Lesson 2 of 8
Balance Sheet & Cash Flow
What the company owns, owes, and actually generates
Balance Sheet
Assets: cash, inventory, property, IP
Liabilities: debt, accounts payable
Equity: what's left for shareholders
Snapshot of a moment in time
Cash Flow Statement
Operating: cash from running the business
Investing: buying equipment, acquisitions
Financing: debt, buybacks, dividends
Shows actual cash movement
A company can report profits on the income statement but still be running out of cash. Enron looked profitable on paper right up until it collapsed. The cash flow statement shows what's real.
Balance sheet health across real companies
Apple
$30B cash, $97B debt, but generating $105B of free cash flow every year. Debt is a non-issue.
Berkshire
Sits on an enormous cash pile. Has optionality no one else has.
Netflix
Finally cash-flow positive after years of content burn.

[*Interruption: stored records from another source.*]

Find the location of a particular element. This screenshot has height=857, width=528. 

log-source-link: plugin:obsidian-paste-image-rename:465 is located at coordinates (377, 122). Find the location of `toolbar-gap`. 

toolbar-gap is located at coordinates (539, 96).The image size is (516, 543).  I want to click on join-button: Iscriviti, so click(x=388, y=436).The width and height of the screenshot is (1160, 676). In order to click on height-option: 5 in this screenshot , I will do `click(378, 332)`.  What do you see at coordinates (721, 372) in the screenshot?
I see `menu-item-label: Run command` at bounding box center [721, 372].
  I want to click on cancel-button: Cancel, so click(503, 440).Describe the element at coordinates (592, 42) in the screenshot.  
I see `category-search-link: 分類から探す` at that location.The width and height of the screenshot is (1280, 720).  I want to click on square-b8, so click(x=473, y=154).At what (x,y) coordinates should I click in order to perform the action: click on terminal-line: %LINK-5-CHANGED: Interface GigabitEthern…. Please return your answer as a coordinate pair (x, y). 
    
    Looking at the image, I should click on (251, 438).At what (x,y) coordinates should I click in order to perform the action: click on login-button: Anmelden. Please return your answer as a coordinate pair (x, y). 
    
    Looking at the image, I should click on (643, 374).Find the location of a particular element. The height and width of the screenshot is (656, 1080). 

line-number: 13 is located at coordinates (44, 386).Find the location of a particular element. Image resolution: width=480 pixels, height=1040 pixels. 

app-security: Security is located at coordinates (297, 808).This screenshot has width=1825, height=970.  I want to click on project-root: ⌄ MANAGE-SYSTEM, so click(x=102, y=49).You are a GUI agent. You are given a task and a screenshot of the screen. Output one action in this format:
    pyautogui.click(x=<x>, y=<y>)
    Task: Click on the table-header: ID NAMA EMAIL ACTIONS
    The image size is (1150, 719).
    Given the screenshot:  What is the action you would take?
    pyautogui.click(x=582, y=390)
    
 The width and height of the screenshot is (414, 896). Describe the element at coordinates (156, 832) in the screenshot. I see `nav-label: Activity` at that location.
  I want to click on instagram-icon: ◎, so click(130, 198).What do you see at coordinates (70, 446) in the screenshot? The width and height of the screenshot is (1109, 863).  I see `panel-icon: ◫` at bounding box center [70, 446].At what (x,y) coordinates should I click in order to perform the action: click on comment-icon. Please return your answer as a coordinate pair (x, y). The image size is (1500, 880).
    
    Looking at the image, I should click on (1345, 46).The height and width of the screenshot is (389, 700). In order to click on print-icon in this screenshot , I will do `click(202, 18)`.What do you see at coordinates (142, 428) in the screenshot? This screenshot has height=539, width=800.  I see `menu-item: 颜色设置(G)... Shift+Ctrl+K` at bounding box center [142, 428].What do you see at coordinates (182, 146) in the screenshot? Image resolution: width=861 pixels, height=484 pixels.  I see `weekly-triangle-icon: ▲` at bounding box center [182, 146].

Clear turnaround.
Uber
Took a decade. Now profitable on a cash basis, but stock already priced it in.
Carvana
Cash flow negative while carrying billions in debt. One rough quarter from trouble.
Free cash flow is the oxygen. A company with shrinking FCF and rising debt is in trouble no matter what the headline earnings say.
red flag
If net income is high but free cash flow is low or negative, the company might be using accounting tricks to look profitable. Always check cash flow.
Check yourself
Why is free cash flow sometimes more important than net income?